Michael Curry, our Presiding Bishop, has
called on all Episcopal Churches to acknowledge that first landing of Africans
on American shores, 400 years ago by ringing their church bells at 2:00pm this afternoon.
I encourage you to help us ring St. Pauls’.
In today’s gospel reading, the leader of
the congregation was concerned about maintaining his power and control. Jesus
was concerned about healing. “You hypocrites,” he said, then he pointed out
they would be more concerned about an ox or a donkey in need of water than they
were about a daughter of Abraham who had been suffering for 18 years.
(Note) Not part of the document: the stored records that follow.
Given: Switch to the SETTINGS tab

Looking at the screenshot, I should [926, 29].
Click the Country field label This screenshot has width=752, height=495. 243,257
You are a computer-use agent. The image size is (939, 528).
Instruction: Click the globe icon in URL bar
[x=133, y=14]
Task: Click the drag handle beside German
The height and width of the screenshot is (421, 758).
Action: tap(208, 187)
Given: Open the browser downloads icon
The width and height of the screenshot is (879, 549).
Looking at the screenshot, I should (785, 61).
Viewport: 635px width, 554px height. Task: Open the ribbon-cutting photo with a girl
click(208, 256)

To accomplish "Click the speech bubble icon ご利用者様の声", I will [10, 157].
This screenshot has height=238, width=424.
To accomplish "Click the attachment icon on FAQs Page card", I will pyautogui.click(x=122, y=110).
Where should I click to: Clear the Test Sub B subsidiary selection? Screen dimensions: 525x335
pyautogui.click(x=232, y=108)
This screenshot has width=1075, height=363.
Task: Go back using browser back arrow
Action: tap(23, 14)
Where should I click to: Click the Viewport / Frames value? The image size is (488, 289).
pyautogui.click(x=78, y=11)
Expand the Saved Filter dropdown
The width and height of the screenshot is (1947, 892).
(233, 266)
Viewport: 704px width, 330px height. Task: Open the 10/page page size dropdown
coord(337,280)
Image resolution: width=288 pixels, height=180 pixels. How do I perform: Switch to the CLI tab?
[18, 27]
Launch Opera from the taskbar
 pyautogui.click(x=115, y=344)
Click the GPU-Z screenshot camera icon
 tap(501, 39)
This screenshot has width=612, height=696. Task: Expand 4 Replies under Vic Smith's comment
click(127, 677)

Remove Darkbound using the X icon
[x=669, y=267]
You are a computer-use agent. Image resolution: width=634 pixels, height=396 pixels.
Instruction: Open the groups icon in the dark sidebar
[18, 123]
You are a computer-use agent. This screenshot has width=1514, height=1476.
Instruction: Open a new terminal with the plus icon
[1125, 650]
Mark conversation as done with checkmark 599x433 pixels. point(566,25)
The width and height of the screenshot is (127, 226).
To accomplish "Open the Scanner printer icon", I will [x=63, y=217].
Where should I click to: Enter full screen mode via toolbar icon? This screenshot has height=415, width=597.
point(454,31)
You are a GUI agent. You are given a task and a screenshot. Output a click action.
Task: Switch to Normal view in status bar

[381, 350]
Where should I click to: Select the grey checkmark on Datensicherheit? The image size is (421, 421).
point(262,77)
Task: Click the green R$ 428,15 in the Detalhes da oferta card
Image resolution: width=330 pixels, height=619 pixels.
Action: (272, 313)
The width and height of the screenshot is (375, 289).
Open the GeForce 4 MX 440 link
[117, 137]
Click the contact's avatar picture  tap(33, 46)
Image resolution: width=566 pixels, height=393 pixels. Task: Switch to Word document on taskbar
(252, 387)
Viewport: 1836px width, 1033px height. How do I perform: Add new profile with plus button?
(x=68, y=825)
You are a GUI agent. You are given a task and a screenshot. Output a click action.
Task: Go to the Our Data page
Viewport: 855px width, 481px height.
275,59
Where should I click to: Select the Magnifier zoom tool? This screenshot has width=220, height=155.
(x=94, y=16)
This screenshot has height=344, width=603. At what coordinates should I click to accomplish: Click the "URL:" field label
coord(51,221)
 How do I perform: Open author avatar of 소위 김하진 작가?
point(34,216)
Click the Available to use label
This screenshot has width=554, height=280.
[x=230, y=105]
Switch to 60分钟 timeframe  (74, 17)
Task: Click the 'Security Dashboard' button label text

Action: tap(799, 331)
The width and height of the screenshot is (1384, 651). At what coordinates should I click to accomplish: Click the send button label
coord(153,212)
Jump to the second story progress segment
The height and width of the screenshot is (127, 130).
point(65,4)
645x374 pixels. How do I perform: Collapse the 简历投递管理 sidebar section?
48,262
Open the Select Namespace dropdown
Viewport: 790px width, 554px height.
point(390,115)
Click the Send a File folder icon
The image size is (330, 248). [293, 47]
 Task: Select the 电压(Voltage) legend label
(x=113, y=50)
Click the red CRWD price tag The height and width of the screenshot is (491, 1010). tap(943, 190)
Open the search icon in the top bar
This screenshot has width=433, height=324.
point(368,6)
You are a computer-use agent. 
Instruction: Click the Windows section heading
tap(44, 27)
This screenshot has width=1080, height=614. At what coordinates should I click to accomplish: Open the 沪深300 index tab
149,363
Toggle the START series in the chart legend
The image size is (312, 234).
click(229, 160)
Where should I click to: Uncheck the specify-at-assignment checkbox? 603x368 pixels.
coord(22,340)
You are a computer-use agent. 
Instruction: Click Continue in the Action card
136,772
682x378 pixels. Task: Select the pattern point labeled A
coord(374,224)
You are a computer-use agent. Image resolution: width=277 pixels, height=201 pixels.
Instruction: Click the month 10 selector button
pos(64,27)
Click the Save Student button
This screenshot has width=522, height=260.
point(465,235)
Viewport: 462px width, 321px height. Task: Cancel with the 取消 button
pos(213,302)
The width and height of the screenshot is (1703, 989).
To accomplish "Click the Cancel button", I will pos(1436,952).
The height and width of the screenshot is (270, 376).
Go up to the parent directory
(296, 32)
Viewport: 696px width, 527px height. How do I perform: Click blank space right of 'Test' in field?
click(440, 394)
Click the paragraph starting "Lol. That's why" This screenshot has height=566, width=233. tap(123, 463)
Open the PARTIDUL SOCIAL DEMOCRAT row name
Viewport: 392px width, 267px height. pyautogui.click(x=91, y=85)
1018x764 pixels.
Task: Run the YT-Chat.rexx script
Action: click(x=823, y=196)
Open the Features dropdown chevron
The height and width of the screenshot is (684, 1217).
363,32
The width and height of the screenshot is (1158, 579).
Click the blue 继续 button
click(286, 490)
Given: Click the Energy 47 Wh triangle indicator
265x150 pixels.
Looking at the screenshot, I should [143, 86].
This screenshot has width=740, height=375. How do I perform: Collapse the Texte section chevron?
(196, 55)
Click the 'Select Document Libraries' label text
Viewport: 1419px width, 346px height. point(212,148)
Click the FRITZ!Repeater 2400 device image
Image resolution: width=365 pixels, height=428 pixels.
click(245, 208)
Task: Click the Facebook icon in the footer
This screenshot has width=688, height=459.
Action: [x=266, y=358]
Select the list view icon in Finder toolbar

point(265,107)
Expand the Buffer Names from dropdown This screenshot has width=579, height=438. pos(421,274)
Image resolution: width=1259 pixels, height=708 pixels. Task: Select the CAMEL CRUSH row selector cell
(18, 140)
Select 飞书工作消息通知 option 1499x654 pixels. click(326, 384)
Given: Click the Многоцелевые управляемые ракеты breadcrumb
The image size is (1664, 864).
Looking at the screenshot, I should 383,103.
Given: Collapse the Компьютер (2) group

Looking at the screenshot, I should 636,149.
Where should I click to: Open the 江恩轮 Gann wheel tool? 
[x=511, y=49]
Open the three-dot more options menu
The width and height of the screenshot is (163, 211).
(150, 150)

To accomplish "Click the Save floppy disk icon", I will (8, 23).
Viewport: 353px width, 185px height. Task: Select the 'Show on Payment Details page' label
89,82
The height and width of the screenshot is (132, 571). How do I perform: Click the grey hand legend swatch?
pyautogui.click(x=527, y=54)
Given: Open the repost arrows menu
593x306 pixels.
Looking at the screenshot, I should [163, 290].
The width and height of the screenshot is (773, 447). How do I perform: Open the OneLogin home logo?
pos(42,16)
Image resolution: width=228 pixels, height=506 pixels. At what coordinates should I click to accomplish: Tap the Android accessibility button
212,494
Anytime we seek power or control over
another human, we are not following in the footsteps of Jesus. Jesus was about
healing, about reconciliation.
Susan Goff, the bishop suffragan of the Episcopal
Diocese of Virginia stated, "The first African people
were brought to this continent in harrowing and dehumanizing circumstances. As
we remember the 400th anniversary of their arrival, I pray that we will do the
hard work of reconciliation that God longs for us to do. God forgive us. God
give us courage and resolve. And God bless us."
[1]
Jeremiah 1:4-10; Psalm 71:1-6; Hebrews 12:18-29; Luke 13:10-17
[2]
Exodus 35:2.
[3]
Mark 2:23-27.
[4] https://www.episcopalchurch.org/library/sermon/power-and-control-pentecost-11-c-august-25-2019
[5] The
New York Times, 18 August 2019, “The 1619 Project,” page 4.